TeamViewer chief predicts AI’s practical turn by 2026
TeamViewer Chief Executive Officer Oliver Steil has set out five predictions for how artificial intelligence will shape workplace technology in 2026, with a focus on return on investment, workflow design, trust, autonomy and regulation.
The company framed the outlook around practical outcomes in daily work, rather than research progress or model performance. Steil described a shift towards more targeted deployment of AI inside organisations.
Monday Morning ROI
Steil said business leaders will scrutinise AI projects through day-to-day results. He used the phrase "Monday Morning ROI" to describe a more immediate test of value.
"After years of conceptual talk about AI's promise, 2026 will be the year that business leaders shift their attention to a far more practical question: what actual value does AI deliver on a Monday morning?," said Oliver Steil, Chief Executive Officer, TeamViewer.
Steil linked that change to "agentic AI". He described it as the use of specialised agents trained on company data for narrower tasks. He gave examples such as running engineering simulations overnight and summarising insights from customer service interactions. He argued that businesses will judge these tools on productivity, quality and output experienced by teams.
Adaptive workflows
Steil said workplace systems will begin to adapt to staff, rather than the other way around. He described longstanding business processes as layered with manual steps and built around outdated structures. He said AI-driven optimisation will change how work moves through organisations.
He said tasks will re-route based on availability, context and urgency. He also said administrative work will compress in the background and that systems will coordinate with less direct human intervention. He positioned the change as a way for staff to spend more time on judgement, creativity and empathy.
Steil said organisations that recognise this transition early will redesign work around individual strengths rather than fixed processes. He described the change as a move towards a more "human-centric" era of productivity, with less time spent on the mechanics of work.
Trust focus
Steil said trust will become a differentiator in business technology as AI systems take on more autonomy. He argued that the market will place less emphasis on model speed or scale, and more on accountability and control.
"In the race to build the smartest AI, the next big competitive edge won't come from more data, faster models, or more advanced algorithms - it will come from trust," said Steil.
He said questions about control will shape adoption decisions. He pointed to design choices around data, transparency and user agency. He said some organisations will build mechanisms that give users more control over how AI gets used. He also said participation should be a deliberate choice rather than a default setting.

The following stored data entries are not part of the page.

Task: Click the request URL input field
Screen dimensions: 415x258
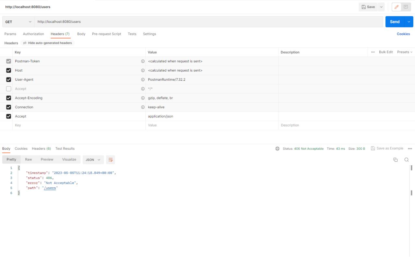Action: [208, 22]
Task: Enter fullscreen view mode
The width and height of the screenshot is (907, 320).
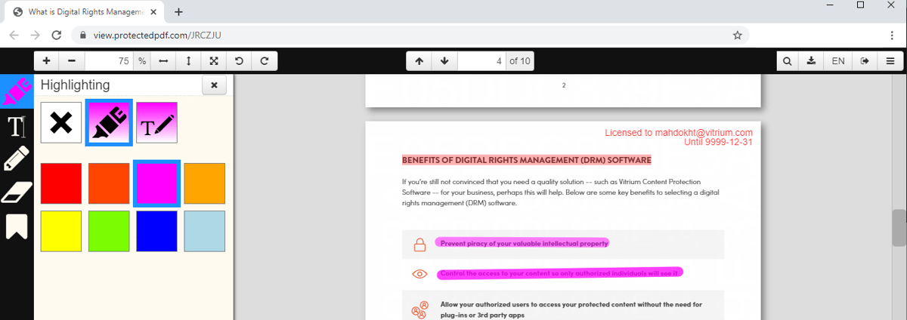Action: pos(214,61)
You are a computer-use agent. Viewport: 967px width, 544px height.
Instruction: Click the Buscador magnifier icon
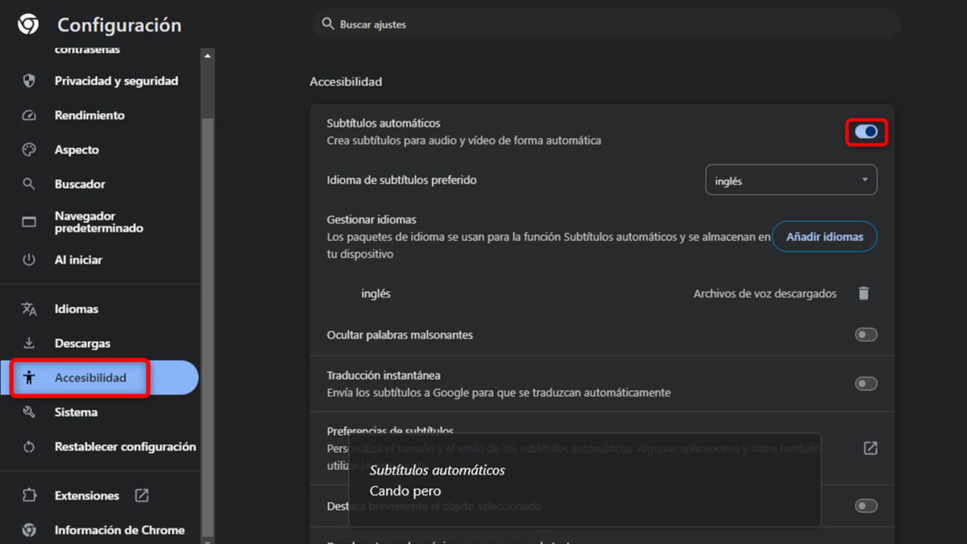(x=30, y=184)
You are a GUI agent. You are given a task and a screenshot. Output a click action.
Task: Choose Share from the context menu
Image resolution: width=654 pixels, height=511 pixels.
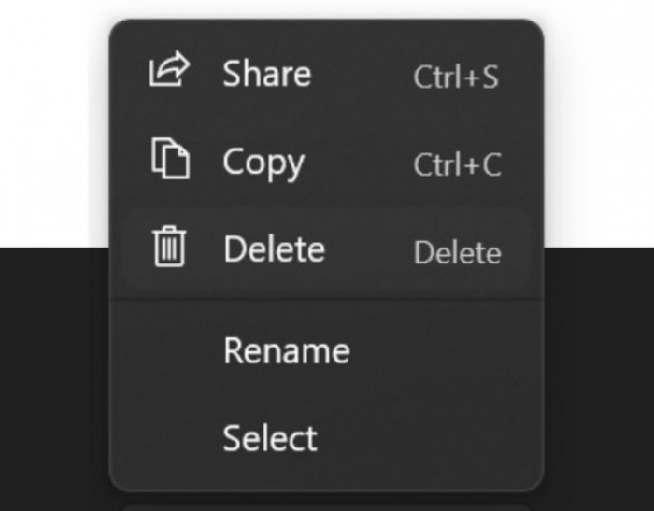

Steil said transparency and consent will influence whether tools become embedded in daily routines. He also said regulation will play a role as policy frameworks mature.
Towards autonomy
Steil also described an evolution in IT and business operations from reactive support to proactive prevention and, later, autonomous action. He said technology has historically helped organisations respond faster once problems appear. He said analytics, machine learning and connected intelligence will shift that model.

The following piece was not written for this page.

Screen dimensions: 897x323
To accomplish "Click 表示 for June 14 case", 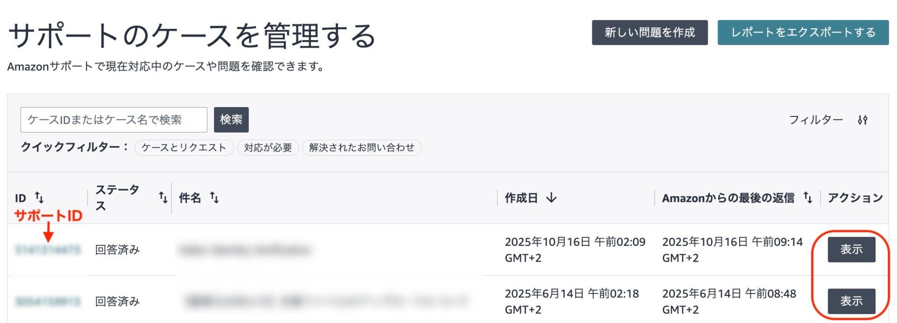I will pyautogui.click(x=851, y=301).
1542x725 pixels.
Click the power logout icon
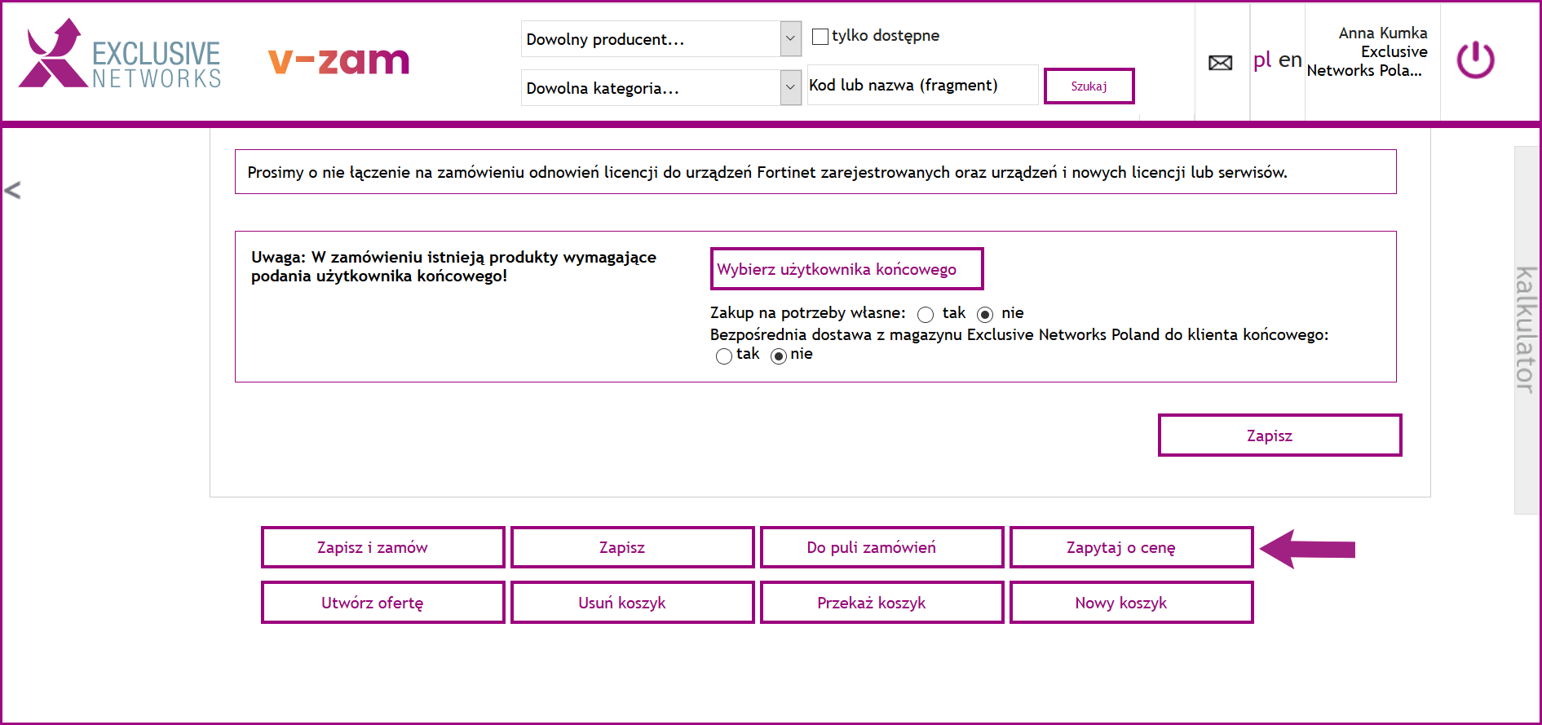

"For years, the technology story has been one of response. Systems existed to help humans react faster - fixing issues, closing gaps, solving problems once they appeared. But that reactive model is already being rewritten," said Steil.

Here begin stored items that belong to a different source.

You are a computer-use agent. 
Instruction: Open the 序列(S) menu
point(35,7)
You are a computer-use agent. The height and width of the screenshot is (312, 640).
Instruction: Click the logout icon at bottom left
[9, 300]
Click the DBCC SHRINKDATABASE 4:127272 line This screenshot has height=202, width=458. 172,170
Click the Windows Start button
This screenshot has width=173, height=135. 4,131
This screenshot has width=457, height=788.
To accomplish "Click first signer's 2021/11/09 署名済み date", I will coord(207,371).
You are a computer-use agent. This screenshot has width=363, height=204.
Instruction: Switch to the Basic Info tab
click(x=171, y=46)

He said organisations will increasingly predict and prevent issues before they occur. He also said systems will identify patterns, flag early warning signs and suggest fixes in real time. He said this approach will reduce disruptions and free time for work he described as innovation rather than maintenance.
Steil said the rise of agentic AI points to more autonomy, where systems resolve problems independently within boundaries set by humans. He said people will remain in control through goals and limits, while self-directed agents handle more day-to-day problem-solving.
Regulatory pace
Steil said AI regulation will accelerate, and he described a debate between tight restrictions and lighter oversight. He said AI remained in an experimental phase and that governance should follow practical lessons from real deployments.
"The global conversation around AI regulation is at a critical crossroads. Some argue for tight restrictions to contain risk; others advocate a lighter touch to allow innovation to flourish. The truth is, both are necessary," said Steil.
He said countries and companies that balance innovation with responsibility will set standards for the next stage of adoption. He presented this balance as a factor in whether AI becomes a sustained economic driver or another cycle of overinvestment.
"Striking that balance will determine whether AI becomes a sustained economic driver or another overhyped cycle," said Steil.